The disruptive Google Stadia streaming service made a hell of a splash, not only at the Game Developers Conference in San Francisco but also on the stock market. And I’m not just talking about Google here either; one of the biggest winners from the whole Stadia excitement has been AMD. On the back of the merest mention of Radeon GPUs being at the heart of the Stadia datacentre tech, and with Dr. Lisa Su namechecked and sat in the audience at the Google presser, AMD’s share price rocketed 20% from its starting point ahead of the announcement.
That’s big news, and a serious fillip for AMD’s business as a whole. The company is providing the graphical heartbeat of what could be one of the most disruptive platform releases in gaming history, and is reaping the benefits off the back of it.
AMD was one of the few partners Google mentioned on-stage at the reveal event – alongside a few middleware vendors, such as Havok – and that was because it’s the one providing the key technology. But not all of it.
Because AMD was the only hardware manufacturer Google namechecked in San Fran I automatically assumed it was providing both the custom Radeon datacentre GPU as well as the custom x86 processor too. They mentioned ‘Hyperthreading’ on the specs slide, but I figured it was just mistakenly being used as a catch-all term for simultaneous multithreading.
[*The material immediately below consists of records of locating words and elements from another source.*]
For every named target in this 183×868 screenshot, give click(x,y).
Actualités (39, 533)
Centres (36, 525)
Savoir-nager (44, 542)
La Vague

After all, if Intel was manufacturing the custom 2.7GHz x86 CPU for Stadia surely it would get a mention too, right?
Just a little ‘Stand up, Bob, thanks for the processor!’ or something.
And with AMD’s recent rise in the datacentre, and with the prospective power of the upcoming Zen 2-based Rome processors on the way, it seemed like a fully AMD-powered datacentre for Google Stadia made sense. But that’s not the case; AMD contacted me the morning after the event to assure me that it has nothing to do with the current processing component of the Stadia backend.
“Google announced that the Stadia platform is using custom AMD Radeon datacentre GPUs,” said our friends on the red team, “not AMD CPUs.”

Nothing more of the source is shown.